Oil on canvas, 89×116 cm
Original artwork, 2300 €
THE SOUND OF SILENCE
“In his studio, Charles Ducroux travels. The echoes of music, in his space, mingle with fleeting images from the street. It is from these two sources that he gradually builds his work. A subtle nostalgia emanates from each of his paintings, where browns and grays dominate. Silent presences move through them, like figures on a train platform or a sidewalk in a city that could be ours. His images are imbued with a unique magic, an enigmatic gravity. They compel the viewer to pause, to take a moment. One wanders, drifts in a half-vaporous, boundless space. The visions we receive are somewhat like mirages, as if their very substance vibrates beneath a light veil of warmth. These are not portraits but sequences of life. Charles Ducroux’s passersby mysteriously move us. We hesitate to look away, for fear they might have left the canvas to go their way, without the slightest glance back at us.
A palette oscillating between grays and browns, a painting that could be read like a sort of modern novel—this is how Charles DUCROUX’s work appears to us, inspired by the figures one encounters by chance in the streets of New York or Nashville; here a woman and a child; elsewhere a man alone in Chicago.
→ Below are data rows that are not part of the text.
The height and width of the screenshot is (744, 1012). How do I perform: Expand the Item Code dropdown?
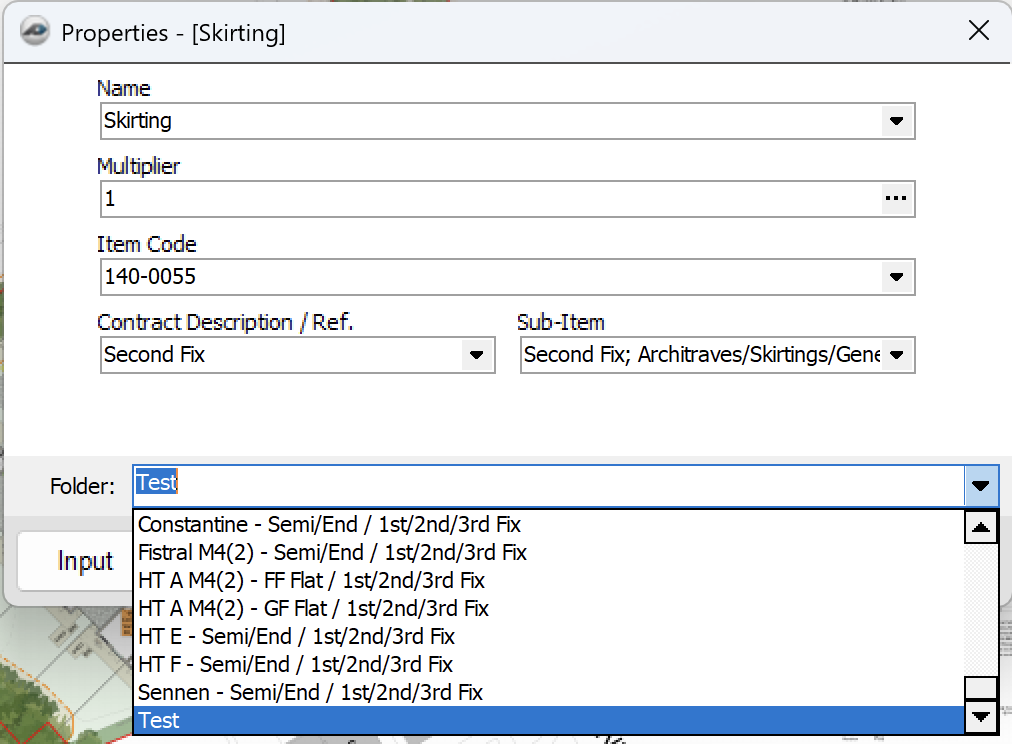[896, 277]
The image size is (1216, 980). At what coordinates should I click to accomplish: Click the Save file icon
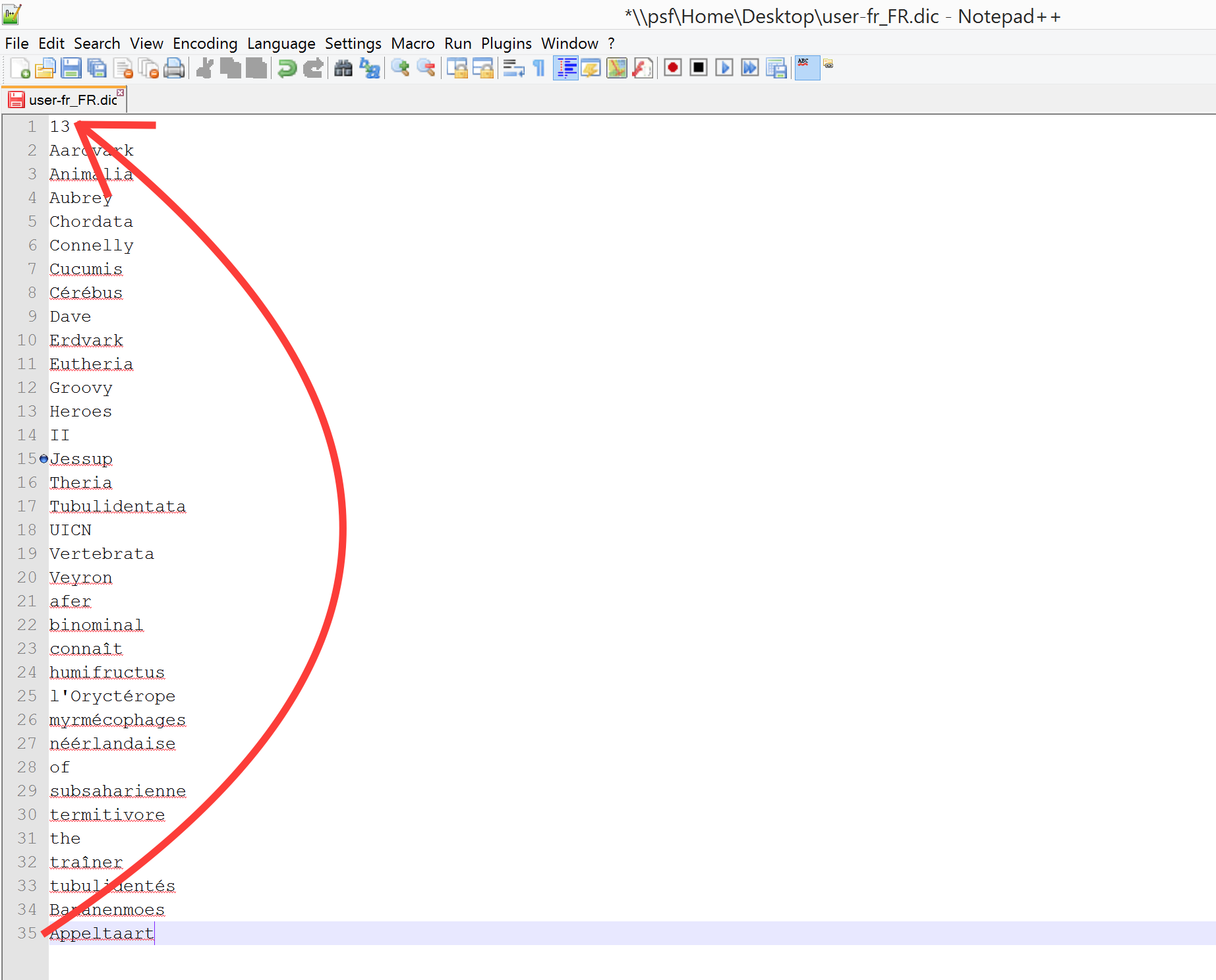coord(71,68)
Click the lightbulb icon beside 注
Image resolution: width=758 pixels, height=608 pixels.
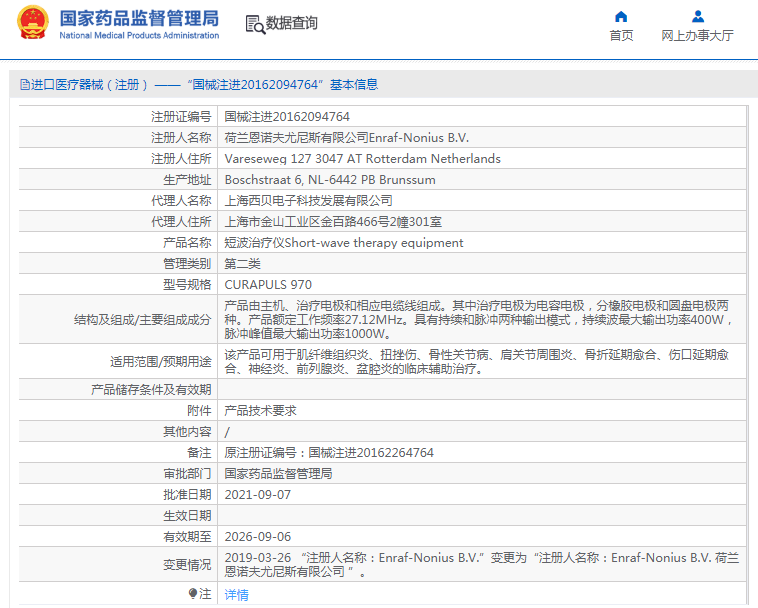(194, 594)
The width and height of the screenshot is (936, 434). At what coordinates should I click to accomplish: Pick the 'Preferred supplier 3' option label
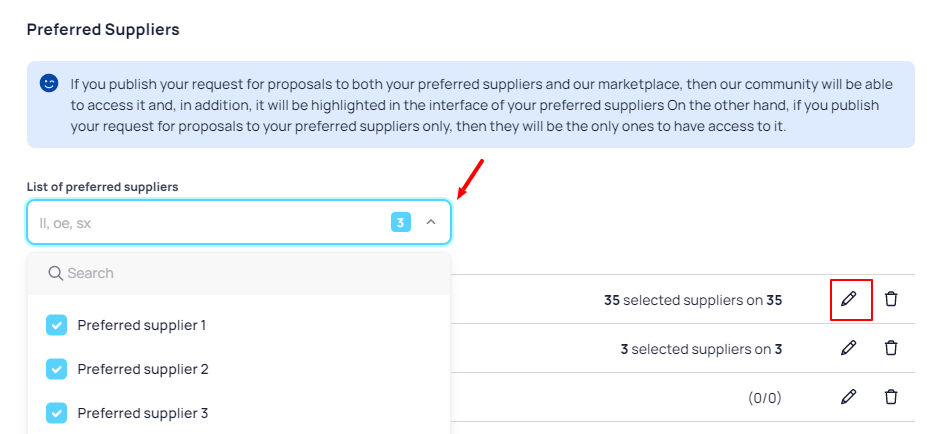[143, 413]
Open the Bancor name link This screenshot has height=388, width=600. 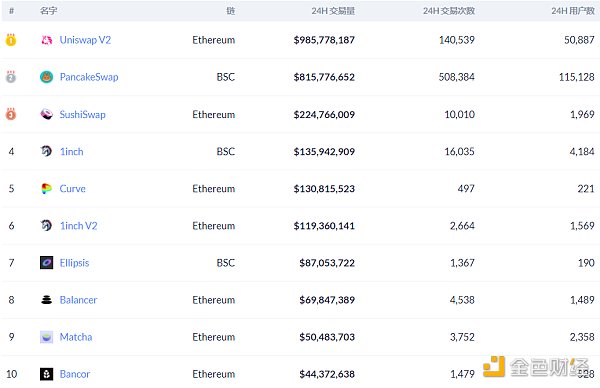pyautogui.click(x=75, y=374)
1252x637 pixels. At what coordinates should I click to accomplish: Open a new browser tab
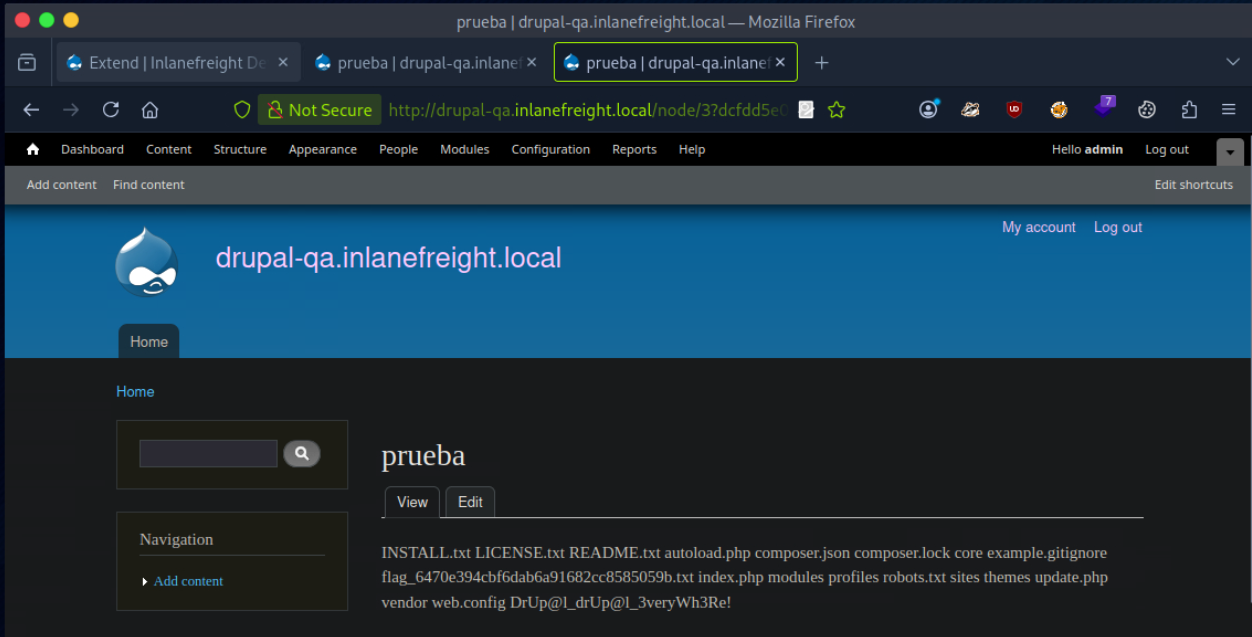[x=821, y=62]
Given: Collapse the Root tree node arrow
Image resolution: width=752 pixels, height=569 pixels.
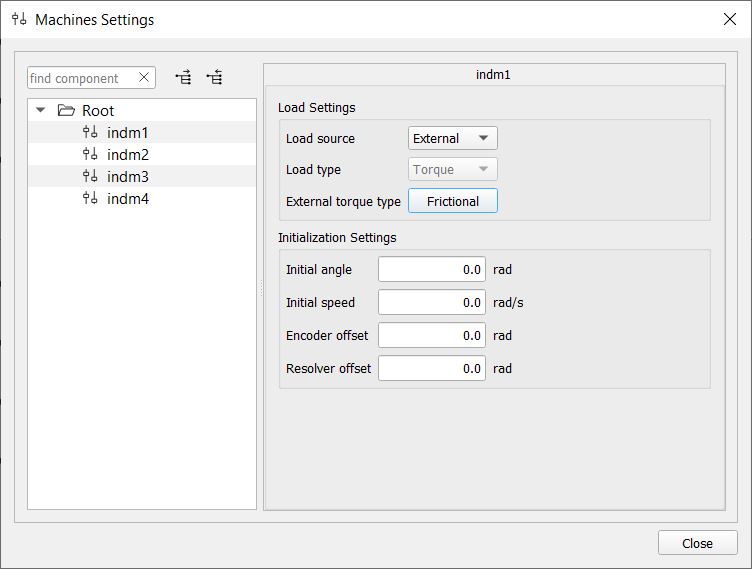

What might their everyday life, their daily reality, look like? No one knows, not even the painter, who overlooks none of the setting in which these antiheroes evolve (cafes, avenues, industrial architecture, locations sometimes imbued with a welcoming coldness). He has simply captured a moment, a fleeting sequence of their lives. A moment charged with mystery and indescribable emotion. Like them, he sees himself as passing through, as in fact we all are, including those who pretend to believe they control the world. Inexorable time is indifferent to our actions. One senses in Charles DUCROUX a great interest in people, as if he could guess their reason for being and hoping. The sober titles reveal nothing of the circumstances that caught the painter’s eye, as if any commentary would violate the intimacy of his characters, captured without premeditation.”